The data below is to be written out exactly, with no pictures.

*** INFORMATION SHOWN ***

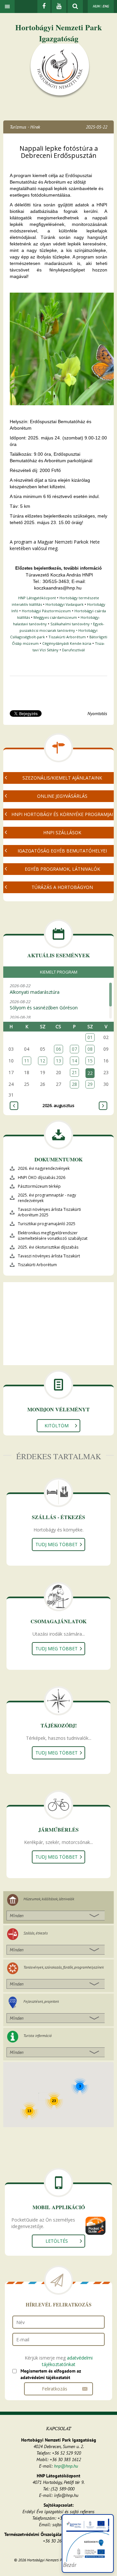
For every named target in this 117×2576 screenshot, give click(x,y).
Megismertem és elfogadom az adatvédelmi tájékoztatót (50, 2374)
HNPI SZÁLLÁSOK (62, 832)
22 (90, 1073)
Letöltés (57, 2241)
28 (74, 1084)
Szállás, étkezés (35, 1933)
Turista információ (37, 2035)
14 (74, 1061)
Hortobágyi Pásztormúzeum (46, 610)
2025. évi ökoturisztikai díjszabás (48, 1247)
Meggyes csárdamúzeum (55, 617)
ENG (105, 6)
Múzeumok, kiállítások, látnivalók (48, 1898)
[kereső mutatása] (75, 6)
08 (90, 1049)
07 (74, 1049)
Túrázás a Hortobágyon (62, 887)
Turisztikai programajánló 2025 (46, 1223)
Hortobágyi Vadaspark (65, 604)
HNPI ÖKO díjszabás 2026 (41, 1177)
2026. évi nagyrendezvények (44, 1168)
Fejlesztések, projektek (41, 2001)
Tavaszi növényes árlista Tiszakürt (49, 1256)
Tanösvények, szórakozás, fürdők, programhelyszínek (63, 1967)
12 (42, 1061)
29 (90, 1084)
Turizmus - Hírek (25, 127)
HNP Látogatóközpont (37, 597)
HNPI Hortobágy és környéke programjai (62, 814)
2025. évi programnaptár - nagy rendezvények (47, 1197)
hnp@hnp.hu (66, 2466)
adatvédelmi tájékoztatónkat (67, 2361)
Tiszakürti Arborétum (67, 636)
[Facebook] (44, 6)
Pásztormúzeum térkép (39, 1186)
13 (58, 1061)
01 (90, 1037)
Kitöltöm (57, 1425)
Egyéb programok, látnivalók (62, 869)
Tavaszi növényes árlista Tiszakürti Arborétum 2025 (49, 1212)
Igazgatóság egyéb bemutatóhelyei (62, 851)
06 (58, 1049)
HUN (96, 6)
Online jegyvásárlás (62, 796)
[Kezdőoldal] (59, 71)
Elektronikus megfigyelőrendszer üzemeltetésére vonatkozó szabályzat (52, 1235)
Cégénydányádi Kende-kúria (66, 643)
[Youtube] (59, 6)
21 (74, 1072)
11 (26, 1061)
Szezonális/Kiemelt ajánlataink (62, 778)
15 (90, 1061)
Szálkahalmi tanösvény (70, 623)
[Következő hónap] (103, 1105)
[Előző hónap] (14, 1105)
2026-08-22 (34, 989)
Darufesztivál (73, 649)
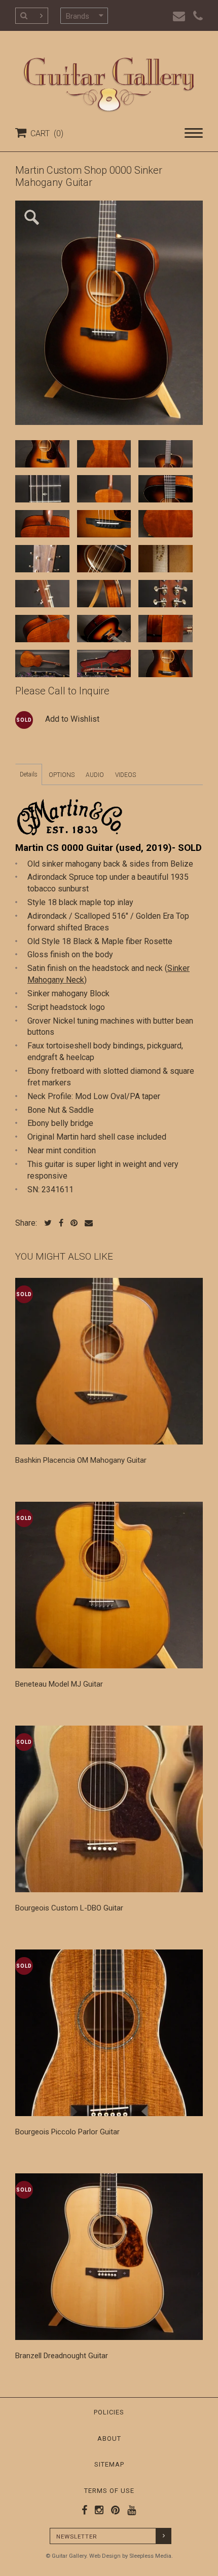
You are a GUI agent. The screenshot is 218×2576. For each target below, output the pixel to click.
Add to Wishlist (72, 719)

*** End of INFORMATION SHOWN ***

* **RESPONSE TO THIS EXERCISE**:
For every named target in this 117×2576 screenshot, give click(x,y).
Megismertem és elfogadom az adatvédelmi tájékoztatót (50, 2374)
HNPI SZÁLLÁSOK (62, 832)
22 (90, 1073)
Letöltés (57, 2241)
28 (74, 1084)
Szállás, étkezés (35, 1933)
Turista információ (37, 2035)
14 (74, 1061)
Hortobágyi Pásztormúzeum (46, 610)
2025. évi ökoturisztikai díjszabás (48, 1247)
Meggyes csárdamúzeum (55, 617)
ENG (105, 6)
Múzeumok, kiállítások, látnivalók (48, 1898)
[kereső mutatása] (75, 6)
08 (90, 1049)
07 (74, 1049)
Túrázás a Hortobágyon (62, 887)
Turisztikai programajánló 2025 (46, 1223)
Hortobágyi Vadaspark (65, 604)
HNPI ÖKO díjszabás 2026 (41, 1177)
2026. évi nagyrendezvények (44, 1168)
Fejlesztések, projektek (41, 2001)
Tavaszi növényes árlista Tiszakürt (49, 1256)
Tanösvények, szórakozás, fürdők, programhelyszínek (63, 1967)
12 (42, 1061)
29 (90, 1084)
Turizmus - Hírek (25, 127)
HNP Látogatóközpont (37, 597)
HNPI Hortobágy és környéke programjai (62, 814)
2025. évi programnaptár - nagy rendezvények (47, 1197)
hnp@hnp.hu (66, 2466)
adatvédelmi tájékoztatónkat (67, 2361)
Tiszakürti Arborétum (67, 636)
[Facebook] (44, 6)
Pásztormúzeum térkép (39, 1186)
13 (58, 1061)
01 (90, 1037)
Kitöltöm (57, 1425)
Egyéb programok, látnivalók (62, 869)
Tavaszi növényes árlista Tiszakürti Arborétum 2025 (49, 1212)
Igazgatóság egyéb bemutatóhelyei (62, 851)
06 (58, 1049)
HUN (96, 6)
Online jegyvásárlás (62, 796)
[Kezdőoldal] (59, 71)
Elektronikus megfigyelőrendszer üzemeltetésére vonatkozó szabályzat (52, 1235)
Cégénydányádi Kende-kúria (66, 643)
[Youtube] (59, 6)
21 (74, 1072)
11 (26, 1061)
Szezonális/Kiemelt ajánlataink (62, 778)
15 (90, 1061)
Szálkahalmi tanösvény (70, 623)
[Következő hónap] (103, 1105)
[Előző hónap] (14, 1105)
2026-08-22 (34, 989)
Darufesztivál (73, 649)
You are a GUI agent. The screenshot is 218×2576. For each target below, output the pixel to click.
Add to Wishlist (72, 719)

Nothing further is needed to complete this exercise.